Supported Methods: - log, log1p: Logarithmic transformations - sqrt: Square root transformation - boxcox: Box-Cox power transformation - yeo_johnson: Yeo-Johnson transformation (handles negatives) - standard_scale: Z-score normalization - minmax_scale: Min-max normalization to [0, 1] - robust_scale: Robust scaling using median and IQR - quantile_normal, quantile_uniform: Quantile transformations - reciprocal: 1/x transformation - winsorize: Clip outliers - percentile_binning: Convert to categorical bins using quantiles - arcsine: Arcsine transformation for proportion data

output_dtype(method) classmethod

Declared output dtype for the given method. preserve ⇒ same dtype the transformer accepts as input (numerical for this class).

bitbullet.transform.transformers.categorical.CategoricalTransformer

Bases: BaseTransformer

Categorical transformer with production-grade encoding strategies.

Supported Methods: - label_encode: Integer encoding - onehot_encode: One-hot encoding with sparse support - ordinal_encode: Ordered integer encoding - frequency_encode: Encode by category frequency - target_encode: Target-based encoding (requires y) - bin_rare: Group rare categories into 'other' - hash_encode: Feature hashing for high cardinality

output_dtype(method) classmethod

Declared output dtype for the given method. preserve ⇒ same dtype as input (categorical for this class).

bitbullet.transform.transformers.datetime.DateTimeTransformer

Bases: BaseTransformer

DateTime feature engineering transformer.
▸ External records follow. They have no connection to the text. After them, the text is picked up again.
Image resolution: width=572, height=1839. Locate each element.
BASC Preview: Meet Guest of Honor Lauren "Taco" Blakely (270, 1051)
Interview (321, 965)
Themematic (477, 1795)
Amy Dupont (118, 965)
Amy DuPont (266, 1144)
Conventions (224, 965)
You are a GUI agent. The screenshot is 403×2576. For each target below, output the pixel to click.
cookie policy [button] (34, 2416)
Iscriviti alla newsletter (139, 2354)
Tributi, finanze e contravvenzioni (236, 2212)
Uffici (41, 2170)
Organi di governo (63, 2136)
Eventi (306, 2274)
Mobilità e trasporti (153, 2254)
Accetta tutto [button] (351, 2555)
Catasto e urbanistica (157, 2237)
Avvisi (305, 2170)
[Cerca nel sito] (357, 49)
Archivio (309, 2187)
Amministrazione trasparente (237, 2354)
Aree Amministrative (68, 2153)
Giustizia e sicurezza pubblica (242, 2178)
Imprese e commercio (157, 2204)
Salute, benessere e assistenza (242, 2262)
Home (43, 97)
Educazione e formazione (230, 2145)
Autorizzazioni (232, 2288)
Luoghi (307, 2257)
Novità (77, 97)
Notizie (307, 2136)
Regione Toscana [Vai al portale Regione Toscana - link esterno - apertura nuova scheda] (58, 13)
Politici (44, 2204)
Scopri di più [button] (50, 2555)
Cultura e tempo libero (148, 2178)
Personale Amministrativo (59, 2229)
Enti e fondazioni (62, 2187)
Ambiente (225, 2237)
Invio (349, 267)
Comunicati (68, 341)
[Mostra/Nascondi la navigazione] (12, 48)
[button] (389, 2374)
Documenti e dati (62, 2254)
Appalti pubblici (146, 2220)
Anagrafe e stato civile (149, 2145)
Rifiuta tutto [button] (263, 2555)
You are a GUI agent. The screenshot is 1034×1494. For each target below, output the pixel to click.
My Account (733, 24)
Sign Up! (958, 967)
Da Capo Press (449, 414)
Supported Methods: - extract_components: Extract year, month, day, etc. - cyclical_encode: Encode time features as sin/cos for cyclical patterns - time_since: Calculate time since reference date - is_weekend: Binary weekend indicator - is_holiday: Binary holiday indicator (requires holiday calendar)

bitbullet.transform.transformers.target.TargetEncodingTransformer

Bases: BaseTransformer

Target encoder with OOF-aware fit_transform and multiclass support.

describe()

Return an audit-trail summary of the fitted encoder.

All source columns in one step share the same mode/classes/positive_label (driven by target_type + y), so those live at the top level. output_columns_by_input maps each source column to the channel columns produced for it.

Folds and CV params are recorded as configuration only; they are not part of the serialized inference state.

fit_transform(data, y=None)

Fit and return OOF-encoded training data.

Order of operations
  1. fit(data, y) learns + stores the full-data map per channel (this is what transform uses at inference).
  2. For each source column, compute the OOF encoding using the configured CV strategy. Each fold builds a temporary map from the other folds and encodes the held-out rows with it.
  3. Replace source columns with their OOF channel columns.

The per-fold maps are throwaway scratch — only the full-data maps from step 1 are serialized for inference.

EDA Utilities

bitbullet.transform.eda.generate_feature_stats(df)

Generate a comprehensive statistics table for feature exploration to assist in deciding transformations.

Returns:

Type Description
DataFrame

Tuple containing:

List[str]
  • stats_df: DataFrame with comprehensive statistics
List[str]
  • numerical_cols: List of identified numerical columns
Tuple[DataFrame, List[str], List[str]]
  • categorical_cols: List of identified categorical/text columns

bitbullet.transform.eda.plot_pipeline_transformations(pipeline, X_orig, X_trans)

Interactively generates a before-and-after plot for all features modified by the given TransformPipeline. Automatically handles both numerical and categorical data behaviors.